IC221: Systems Programming (SP16)


Home Policy Calendar Resources

Lec 12: File and Device I/O using System Calls

Table of Contents

1 System Calls, File Management and Device I/O

In the last lesson, we identified the system resources that the OS is responsible for managing. These include:

  • Device Management : Hardware devices, such as keyboard, monitors, printers, hard drives, etc., are resources managed by the computer. When a programmer wishes to interact with these devices, a unified interface provided by the OS is used.
  • Process Management : The invocation and execution of a program, a process, is managed by the OS, including managing its current state, running or stopped, as well as the loading of code.
  • Memory Management : The access to physical and virotual memory is controlled by the OS, and a programs memory layout and current allocations is carefully managed.
  • File System Management : The OS is also responsible for ensuring that programs can read and write from the filesystem, but also that programs don't corrupt the file sysystem or access files/directory that they do not have permission to.

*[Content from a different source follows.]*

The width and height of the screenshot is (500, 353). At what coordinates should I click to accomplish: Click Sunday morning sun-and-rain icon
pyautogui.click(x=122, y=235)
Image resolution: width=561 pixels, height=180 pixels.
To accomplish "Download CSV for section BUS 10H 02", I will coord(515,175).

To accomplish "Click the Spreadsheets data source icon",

The major theme of this course is understanding the OS System Call API that the Unix system uses to access these resources. So far, we've been using the system call API via the C standard library, but underneath the covers, system calls were being used. As an example of the difference between a system call and a library lesson, in the last lesson, we identified that the memory management functions , malloc() and calloc(), is actually a standard library function. Real memory allocation occurs via the system call sbrk(), which adjust the break point to increase the size of the heap.

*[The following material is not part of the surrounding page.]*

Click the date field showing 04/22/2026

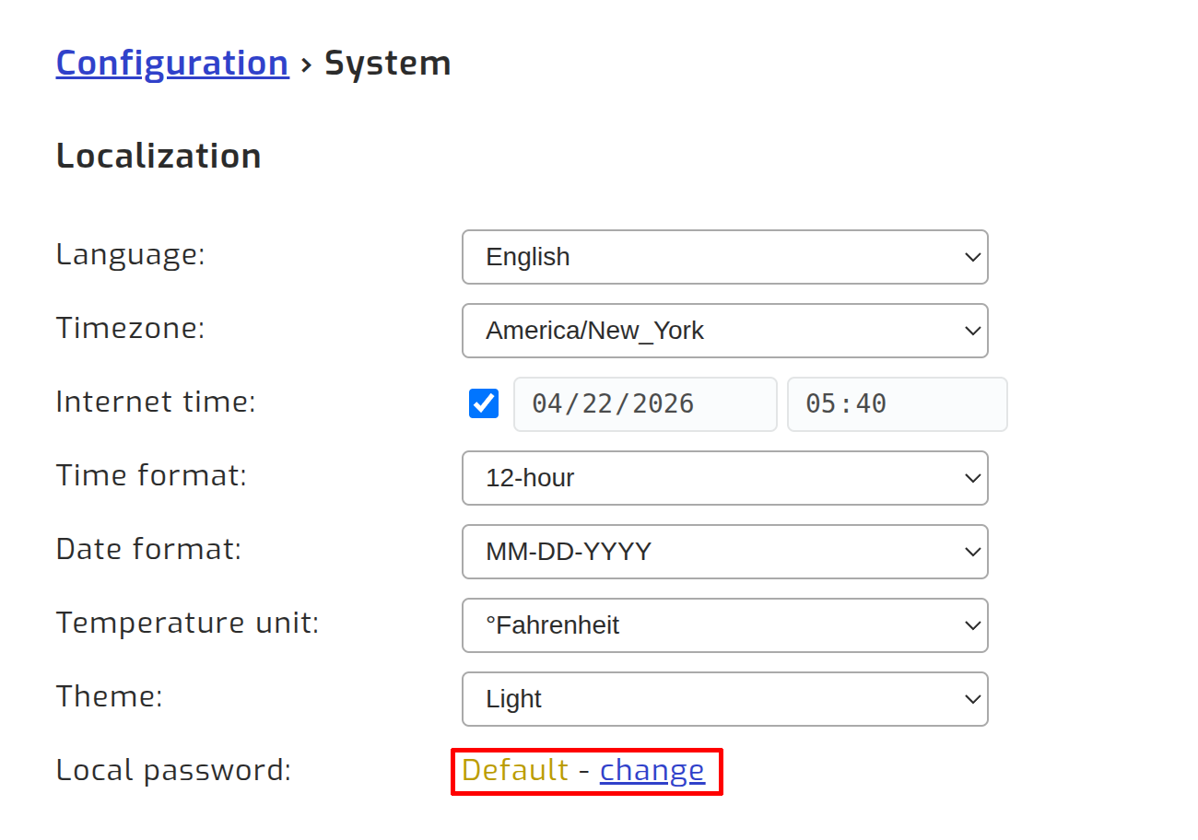coord(645,403)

In today's lesson, we are going to do the same for the Device Management and File System Management resources. In previous lessons, we have interacted with the file system and performed I/O via the file stream interface, FILE *, and used standard I/O library functions like, fprintf() and fputc() and etc. The file stream interface is a lot like malloc(), it is a nice library feature that provides a service; under the file stream interface lies the system calls that help manage file opening and closing as well as reading and writing from files. We are going to go back to first principles, let's do Hello World again!

2 Hello World (again)

From now on, let's assume that we don't have the C standard library, or the C standard I/O library: How do we write our Hello World program? We need to use a lower level function, a system call, to write directly to the standard out device, i.e., the terminal window. The system call that writes to a file or device is write(). Bellow, is a the system call hello world:

#include <unistd.h>

int main(int argc, char * argv[]){
  char hello[] = "Hello World\n";
  char *p;

  for(p = hello ; *p ; p++){
     write(1, p, 1); 
  }

}

Much of this program should be familiar to you. We assign the "Hello World" string to the array hello, and we then iterate over that array one character at a time using pointer arithmetic until the end. The output is via the write() system call, but the specifics of that system call, as well as the complimentary system call, read(), need further explanation.

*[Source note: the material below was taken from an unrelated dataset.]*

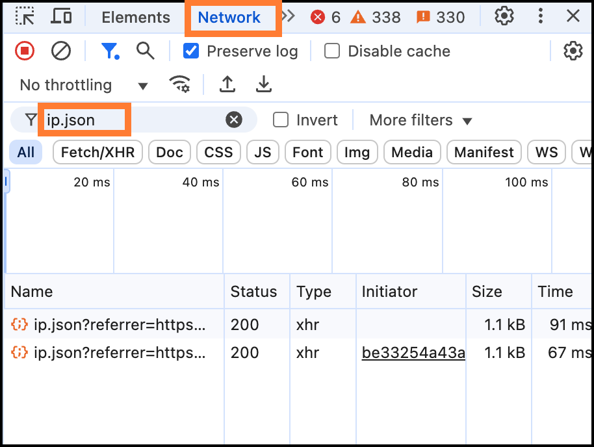Switch to the Elements tab
Viewport: 594px width, 447px height.
coord(136,18)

2.1 Basics of write() to terminal

Both the read() and write() system calls operate over file descriptors rather than file streams, and read from or write to buffers not strings. A file descriptor is just an integer, a number, that refers to a currently open file. The OS uses the file descriptor number as an index into the file descriptor table of currently open files to gain access to the actual device the I/O operations should be performed, like a file on disk, or writing to the terminal, or reading data from the network controller. (We discuss file descriptors more in the next section.)

While you might not know how to open new files yet as a file descriptor, we still have the standard input/output/error streams to work with. Finally, we can use standard descriptor numbers:

  • Standard Input : 0 : STDIN_FILENO
  • Standard Output : 1 : STDOUT_FILENO
  • Standard Error : 2 : STDERR_FILENO

You should note that the file descriptor numbers are the same as the numbers we used for bash programming and redirects … everything is connected. Also, unistd.h provides three constants to refer to the standard file descriptors, STIDN_FILENO, STDOUT_FILENO, and STDERR_FILENO, which can help improve the readbility of your code.

We can now start to piece together the write() command from above a bit more:

//    .-- Write to standard out, file descriptor 1
//    v
write(1, p, 1); 
//       ^  ^
//       |  '--- Number of bytes to write, just the char p points to
//       |
//       '-------- char *, points to the byte we want to write

The first argument to write() is the file descriptor of where we are writing. In this case, we are programming "Hello World", so we want to print to standard out, or file descriptor 1. The next argument is a bit more obvious, p points to a char we want to write, and the last argument is the number of bytes we want to write. Go through the "Hello World" program from top to bottom, we can now see that it just prints each character of the hello string to standard out, one at a time, until the NULL terminator is reached.

Now that we know how to write a string to the terminal using the system call write() without library functions, it's fun to tilt your head a bit and think for a minute about how just this little bit of code, just the write() system call, can be used to program all the file output we've learned so far. How might we program fputc() or printf()? I'm sure you could, but thankfully, we don't have to because someone did it for us in the standard library.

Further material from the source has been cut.